Damit verblasst der Mythos eines Mannes, der wie kaum ein anderer das Klischee vom französischen Charmeur bediente, indem er sich La Beauté, der Schönheit der Frauen, verschrieb und dadurch à la française vom Tellerwäscher zum Millionär aufstieg. Und das als einer, der fürwahr kein beau gosse, kein schöner Kerl, sondern nur klein von Statur war, der kurze Hals fast im Körper versunken, von vieler Arbeit schon früh gebeugt. Das kam daher, dass er schon von Kindesbeinen an in der Bäckerei der Eltern Amélie und Charles helfen musste, in der Rue du Cherche-Midi Nummer 124 im heute sündhaft teuren 6. Pariser Arrondissement. „Das Leben bei uns war sehr hart“, hat Schueller später gesagt. „Ich wuchs in einer Atmosphäre der Not und harter Arbeit auf.“

Chemiker und Geschäftsmann

Vielleicht erklärt das in Ansätzen, warum so jemand auch vor Verbrechen nicht zurückschreckt, wenn er fürchtet, jemand wolle ihn um das Erreichte bringen. Jedenfalls gelingt es Schueller schnell, seinen einfachen Verhältnissen zu entfliehen. Er studiert Chemie und schließt 1904 als Jahrgangsbester ab. Victor Auger, Professor an der Universität Sorbonne, stellt den damals 23-Jährigen noch im selben Jahr als Laboranten an. Wenn er von der Universität nach Hause kommt, rackert der Bäckerssohn weiter und experimentiert auf dem Küchentisch mit Tinkturen und Lösungen.

1907 gelingt Schueller der entscheidende Durchbruch, der ihn in die Haute Bourgeoisie katapultiert. Haben sich die Frauen bisher von ihren Friseuren hochgiftige Metallsalze in die Haare kämmen lassen, um graue Strähnen zu verdecken, erfindet Schueller das erste synthetische Haarfärbemittel aus – damals als unbedenklich geltenden – Chemikalien. Er tauft das Mittel Aurélia, meldet das Patent dafür an und steigt binnen Kurzem in der öffentlichen Wahrnehmung zu einer Art Messias auf, der Frauen und ihrem Haar die ewige Jugend schenkt. „Man hat über Schueller gesagt, dass er mit L’Oréal das Gesicht seiner Epoche verändert habe“, urteilt die Historikerin Merry Bromberger. „Was man auf jeden Fall behaupten kann, ist, dass er das Gesicht der Frauen verändert hat.“

Schueller erweist sich schnell nicht nur als ausgezeichneter Chemiker, sondern als Geschäftsmann.
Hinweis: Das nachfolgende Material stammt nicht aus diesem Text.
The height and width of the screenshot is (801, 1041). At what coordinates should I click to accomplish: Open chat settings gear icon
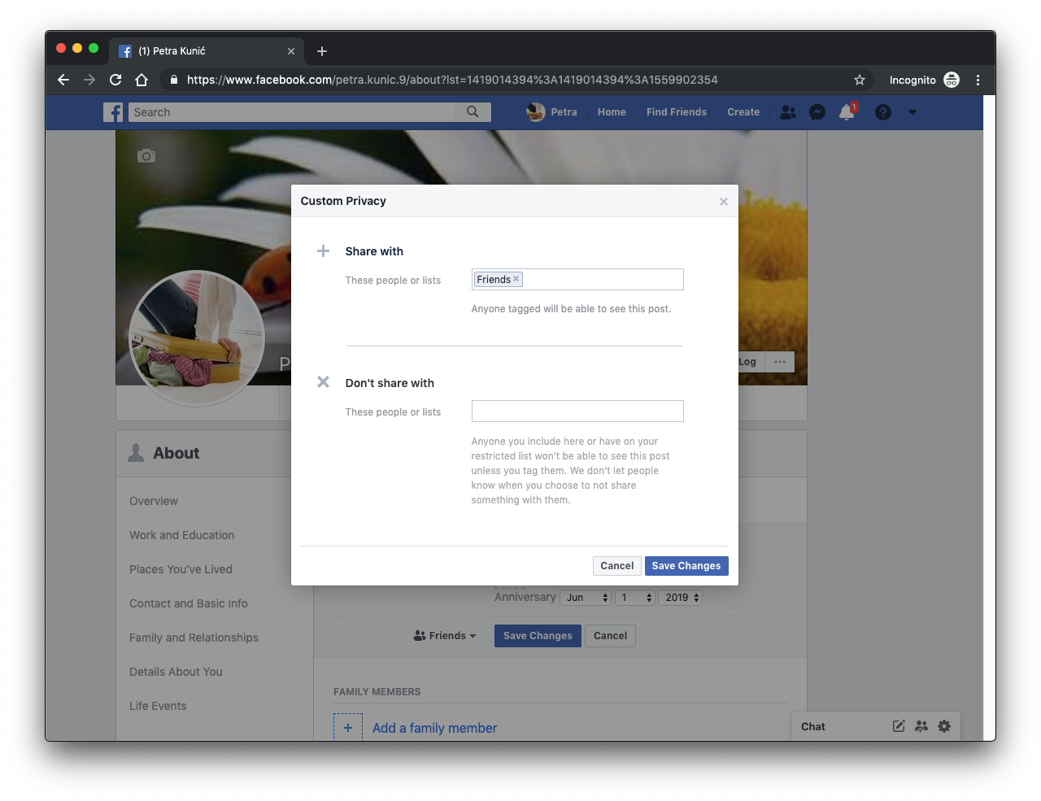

Er versteht es, seine noch Ende der Zwanzigerjahre nicht eben für übermäßige Hygiene bekannten Landsleute vom Gebrauch parfümierter Seife und speziellem Haarshampoo zu überzeugen. Als die Arbeiter in Frankreichs Fabriken bezahlten Urlaub erhalten, bringt er Mitte der Dreißigerjahre die Sonnenschutzlotion Ambre Solaire auf den Markt.

1939, als L’Oréal eine Aktiengesellschaft wird, erzielt das Unternehmen einen Gewinn von umgerechnet mehr als 500.000 Euro und gehört damit am Vorabend des Zweiten Weltkriegs zu den profitabelsten in Frankreich. Mit seiner Forderung, die Arbeiter am Unternehmenserfolg zu beteiligen, ist Schueller seiner Zeit weit voraus.